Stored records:
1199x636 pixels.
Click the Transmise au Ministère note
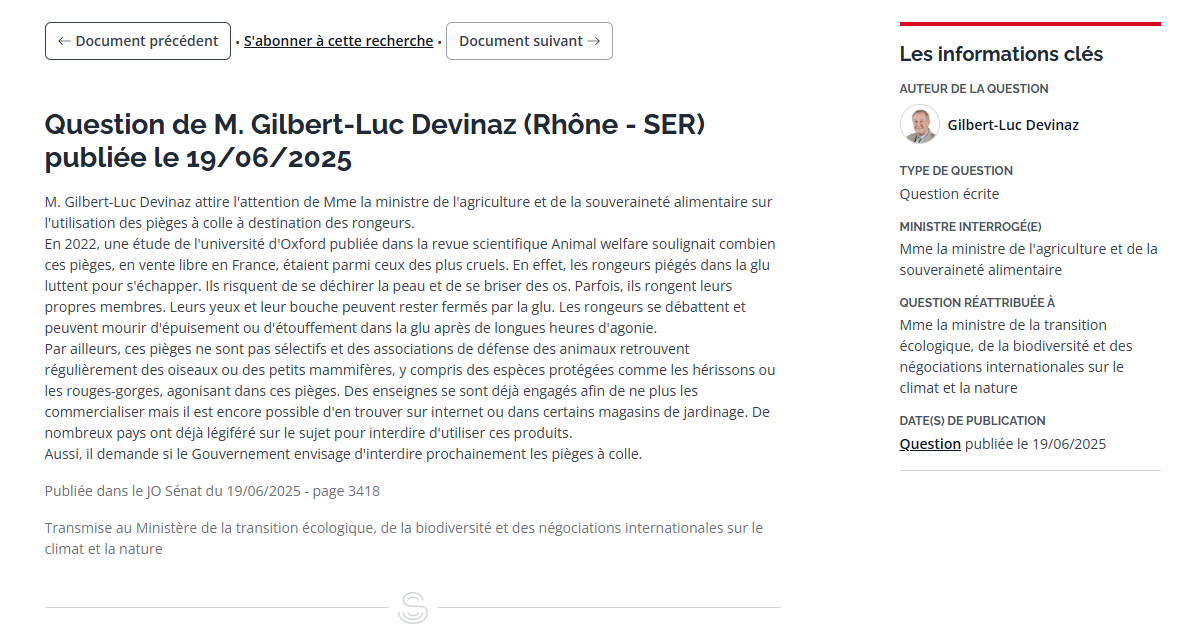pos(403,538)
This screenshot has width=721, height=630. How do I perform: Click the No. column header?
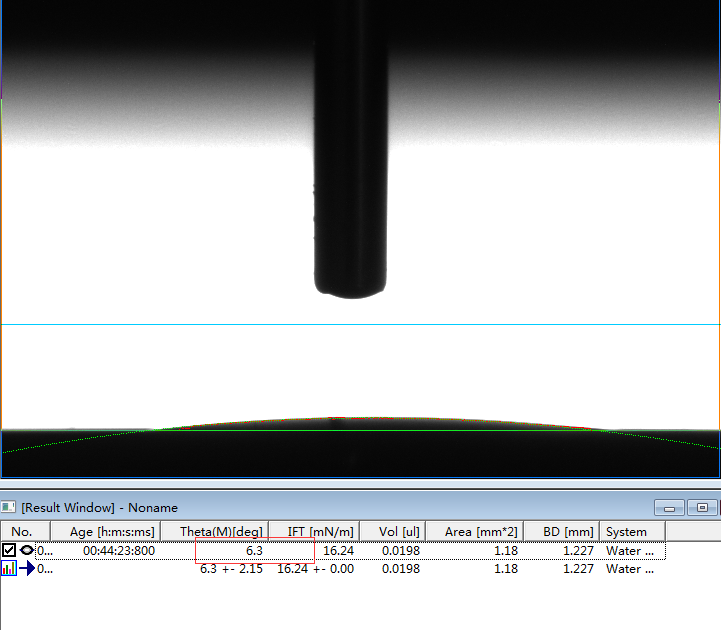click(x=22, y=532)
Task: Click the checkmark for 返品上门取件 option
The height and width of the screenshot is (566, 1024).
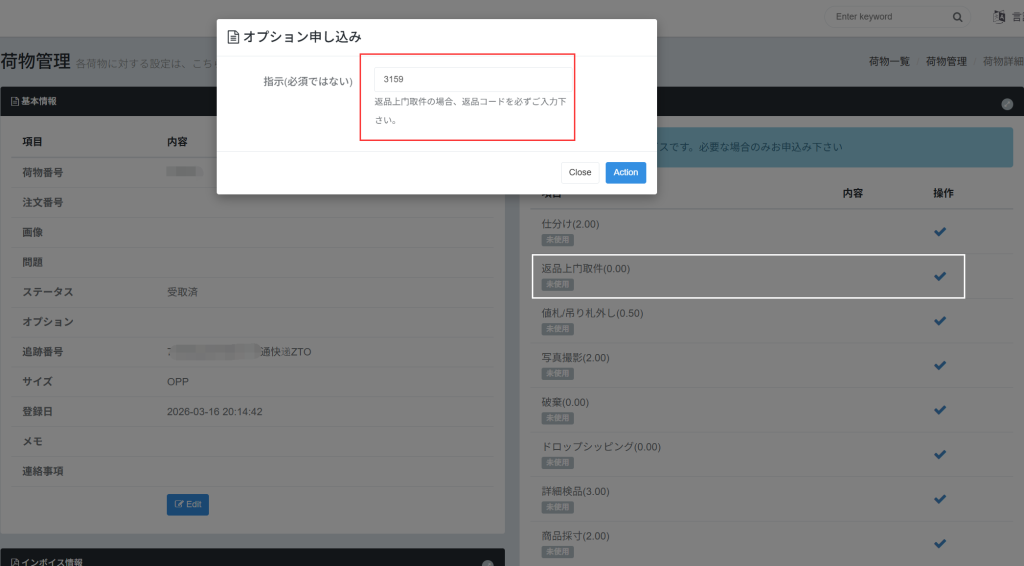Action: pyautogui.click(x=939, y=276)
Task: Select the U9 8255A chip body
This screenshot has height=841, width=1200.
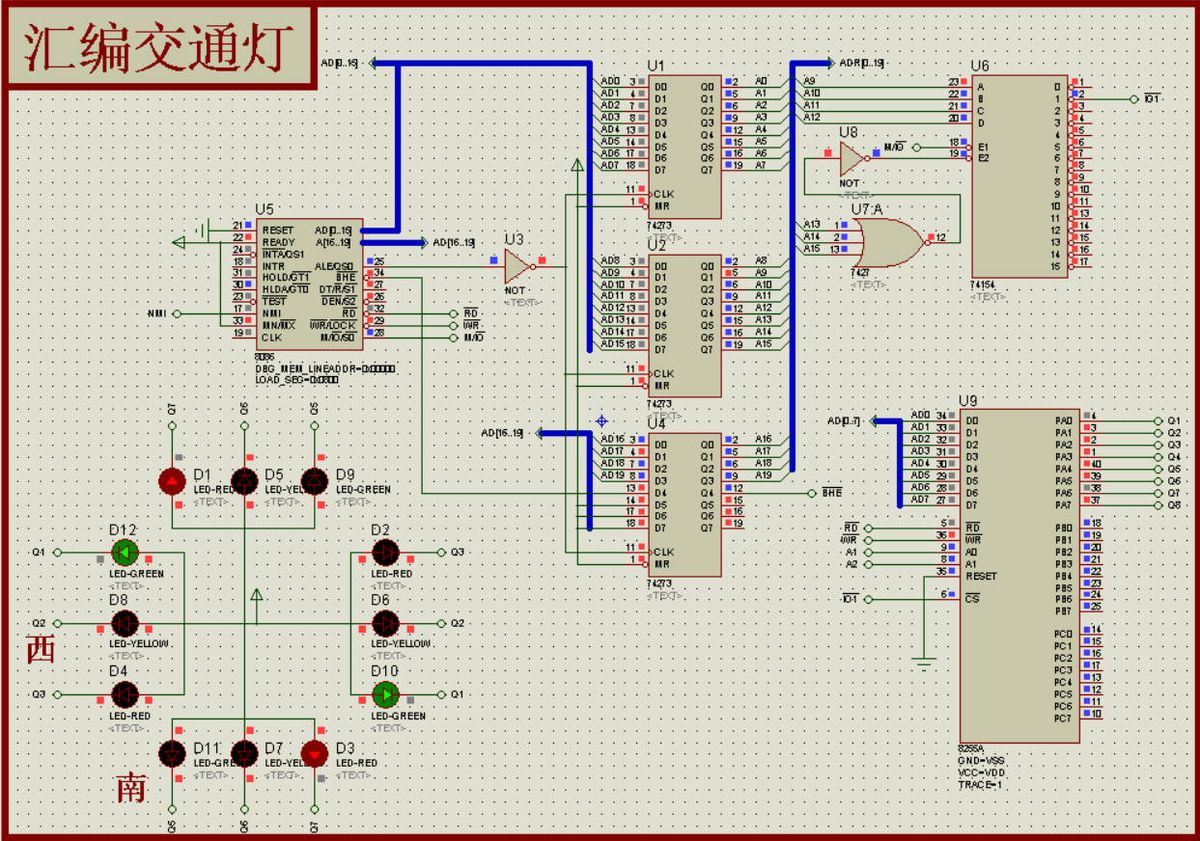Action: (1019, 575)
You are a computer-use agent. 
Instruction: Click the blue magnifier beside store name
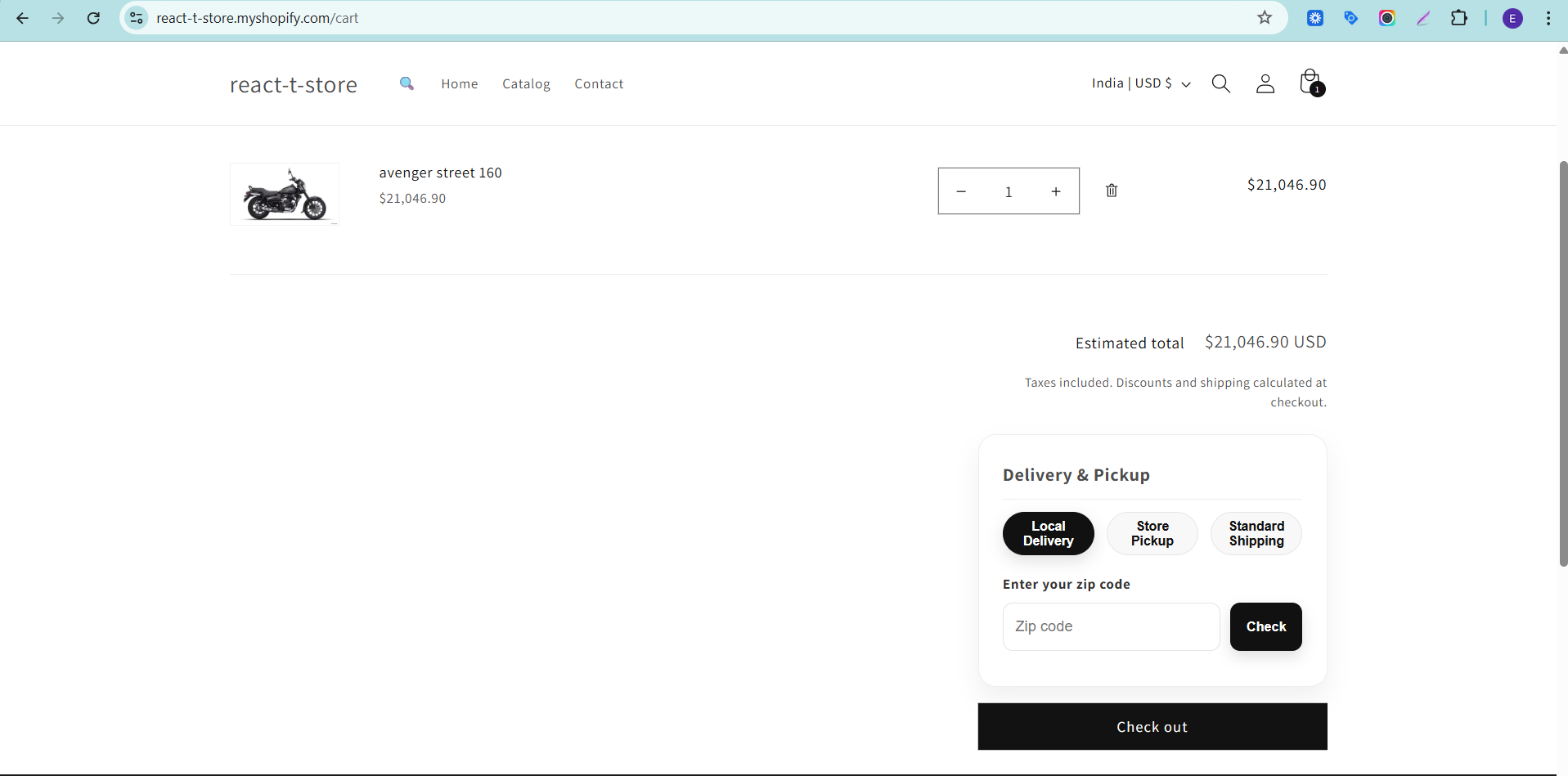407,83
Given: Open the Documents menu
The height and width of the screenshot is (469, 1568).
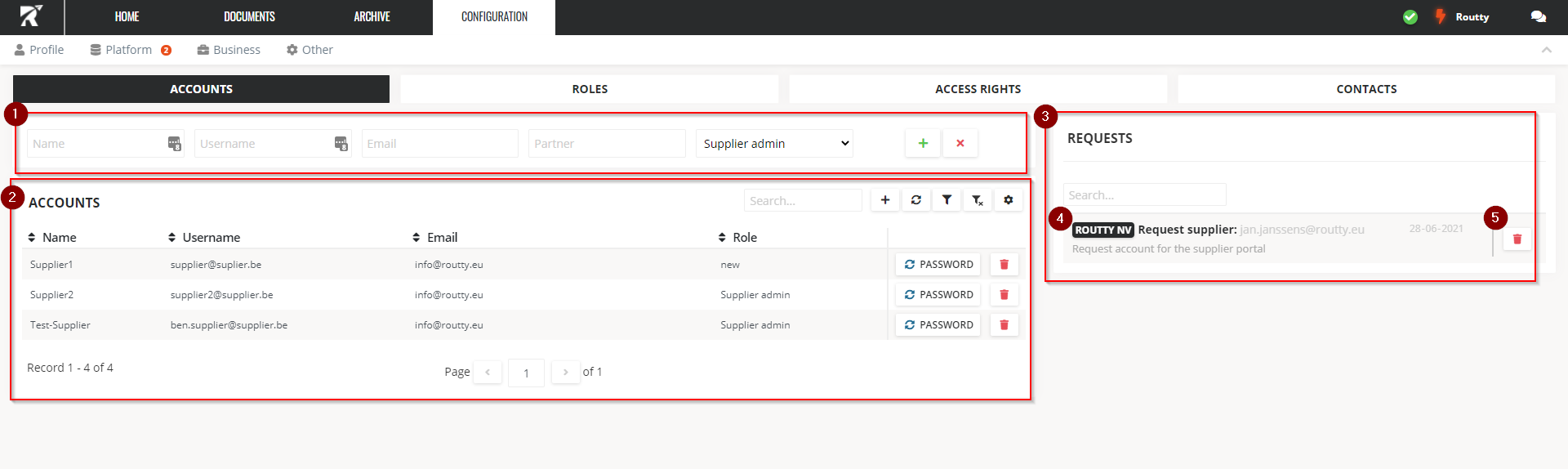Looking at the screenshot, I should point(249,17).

--- HOW TO COMPLETE THIS TASK ---
Your copy should match the records word for word, with the pictures removed.

--- RESPONSE TO THE EXERCISE ---
1199x636 pixels.
Click the Transmise au Ministère note
pos(403,538)
This screenshot has width=721, height=630. How do I perform: Click the No. column header?
click(x=22, y=532)
Task: Click the checkmark for 返品上门取件 option
The height and width of the screenshot is (566, 1024).
Action: pyautogui.click(x=939, y=276)
Task: Select the U9 8255A chip body
This screenshot has height=841, width=1200.
Action: (1019, 575)
You are a computer-use agent. 
Instruction: Click the blue magnifier beside store name
407,83
Given: Open the Documents menu
The height and width of the screenshot is (469, 1568).
Looking at the screenshot, I should point(249,17).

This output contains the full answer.